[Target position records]
# # # # # # #
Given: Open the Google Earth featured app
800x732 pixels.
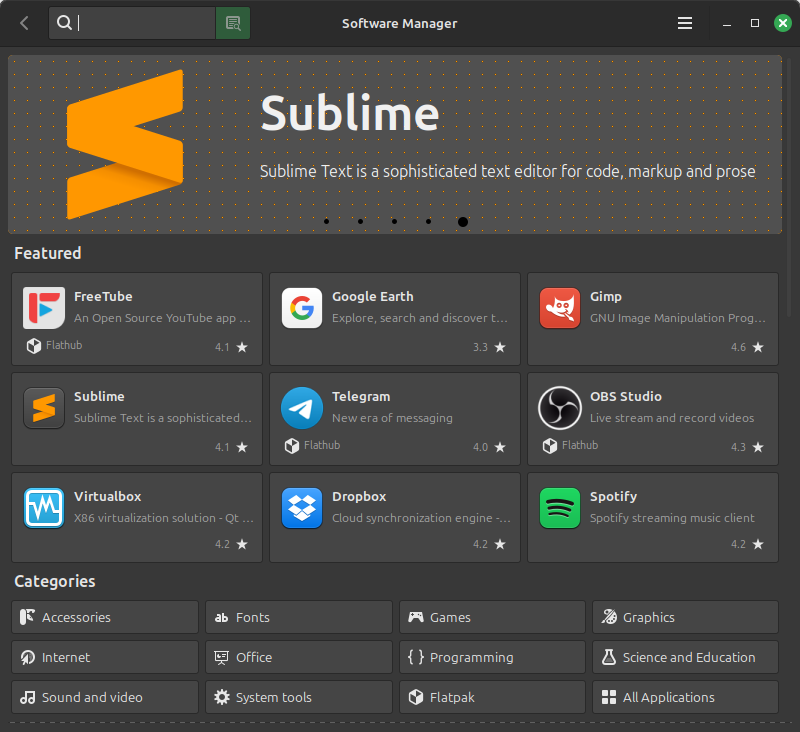Looking at the screenshot, I should (394, 319).
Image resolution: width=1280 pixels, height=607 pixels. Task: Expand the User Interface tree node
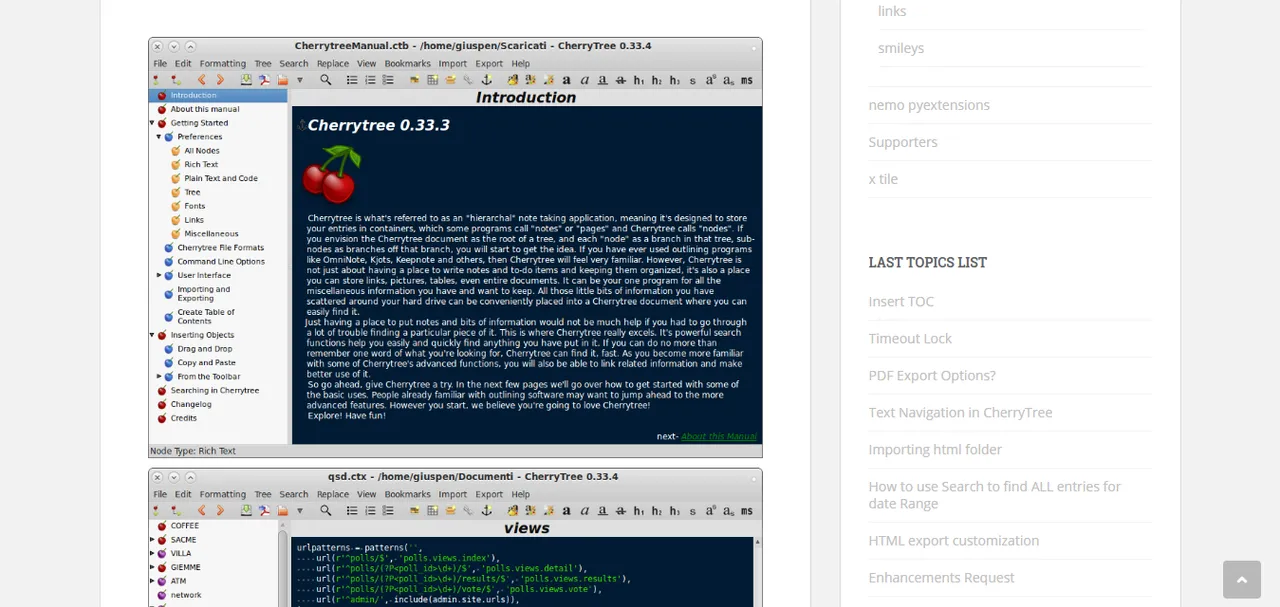click(x=158, y=275)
# # # # # # #
• Objective:
Copy every line from the one containing "Image resolution: width=1280" through the last line, inclusive, requests included, and offset each coordinate in the answers by -93. Omit the pictures.

• Exercise solution:
Image resolution: width=1280 pixels, height=607 pixels. Task: Expand the User Interface tree node
click(x=65, y=182)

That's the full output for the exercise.